Skip to main content
NIHPA Author Manuscripts logoLink to NIHPA Author Manuscripts
. Author manuscript; available in PMC: 2021 Mar 1.
Published in final edited form as: BJOG. 2020 Jan 6;127(4):489. doi: 10.1111/1471-0528.16067

Pravastatin to Ameliorate Early Onset Preeclampsia: Promising but not there yet

Maged M Costantine 1
PMCID: PMC7018571  NIHMSID: NIHMS1065496  PMID: 31869519

In this issue, Ahmed at al. (BJOG 2019;https://doi.org/10.1111/1471-0528.16013) reported the results of the Statins to Ameliorate early onset Preeclampsia (StAmP) trial that was conducted in the UK between 2011-2014, and randomized women with preeclampsia between 240 and 316 weeks to either pravastatin (40 mg; n=30) or placebo (n=32). The primary outcome was the mean concentration of soluble FMS-like Tyrosine Kinase (sFlt-1) during the first three days post randomization. While it did not show any significant reductions in sFlt-1, or improvement in clinical outcomes, the StAmP had some limitations. These included slow recruitment (average of 1.4 participants per hospital per year), low compliance with study medication, timing of the primary outcome, and overoptimistic sample size assumptions. In addition, with the large variance in sFlt-1 concentrations, the trial was underpowered. Despite the negative results and limitations, the trial confirmed several findings that support the safety of pravastatin use in high-risk pregnancies. These included the following: 1) pravastatin was not associated with reduction in birthweight or head circumference, 2) adverse neonatal outcomes appeared to be less common in women who received pravastatin, with no perinatal death in the pravastatin group compared with 3 (9%) in the placebo group, and lower rates of necrotizing enterocolitis and retinopathy of prematurity, 3) no maternal serious adverse events, typically associated with statin use, such as myopathies or liver injury, were reported, and 4) the mean drug concentration in cord blood was 0.84±1.05 ng/ml (lowest level of quantification of the assay, (LLOQ) = 0.88 ng/ml) and 14/18 fetuses exposed to pravastatin (with cord blood samples available) had drug concentrations <LLOQ in their cord blood. This supports the limited transplacental transfer of pravastatin and that the drug is not being concentrated in the fetus, and is similar to what was demonstrated in a pilot U.S. randomized prevention trial by Costantine et al. (AJOG,2016;214:720e.1-7) in which the majority of fetuses born to high-risk women who received pravastatin 10 mg during pregnancy, had drug concentrations in the cord blood below the LLOQ of the assay.

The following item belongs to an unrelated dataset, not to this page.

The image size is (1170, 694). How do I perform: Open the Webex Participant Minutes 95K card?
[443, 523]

In contrast to the StAmP trial, a study by Lefkou et al. (J Clin Invest,2016;126:2933-40) in a cohort of women with antiphospholipid syndrome showed that the addition of pravastatin 20 mg daily to the standard of care, in women who developed preeclampsia or fetal growth restriction, improved pregnancy and neonatal outcomes. The StAmp trial results are also different from the U.S. pilot prevention trial that demonstrated improved pregnancy outcomes and a favorable angiogenic profile with the use of pravastatin.

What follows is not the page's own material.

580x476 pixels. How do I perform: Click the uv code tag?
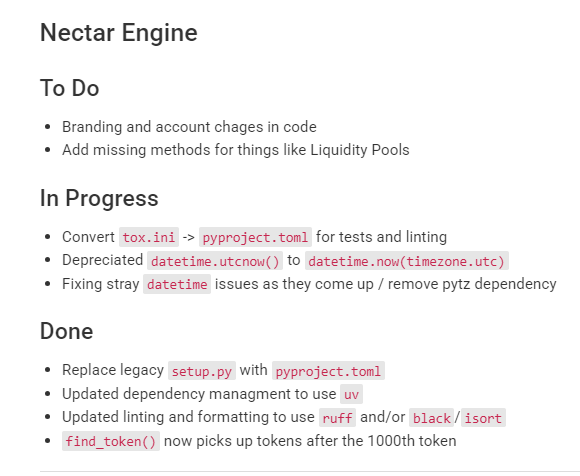click(351, 395)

We have come a long way from the time when giving statins to pregnant women was considered a taboo. The accumulating evidence regarding safety of pravastatin is reassuring, and undermines the old concerns on its teratogenicity or safety in pregnancy. This may be one of the reasons for the recent proliferation of trials of pravastatin for prevention of preeclampsia. While the lack of efficacy in the StAmP trial may be secondary to the study limitations, this should not impact the prevention trials since a medication may still be effective as a prevention strategy when it is not as effective as a treatment (e.g. aspirin for preeclampsia and progesterone for preterm birth). The data from the StAmP trial are encouraging in that they did not raise any safety concerns. While there is no evidence for clinical use at this point, it supports the ongoing research of using pravastatin to prevent preeclampsia.

Acknowledgments

Disclosure of Interest: MC is supported by a grant from The Eunice Kennedy Shriver National Institute of Child Health and Human Development (5 UG1 HD027915-29) and the National Heart, Lung, and blood institute (1UG3HL140131-01). A completed disclosure of interest form is available to view online as supporting information.

Footnotes

This commentary does not necessarily represent the official views of the NICHD, NHLBI, or the National Institutes of Health.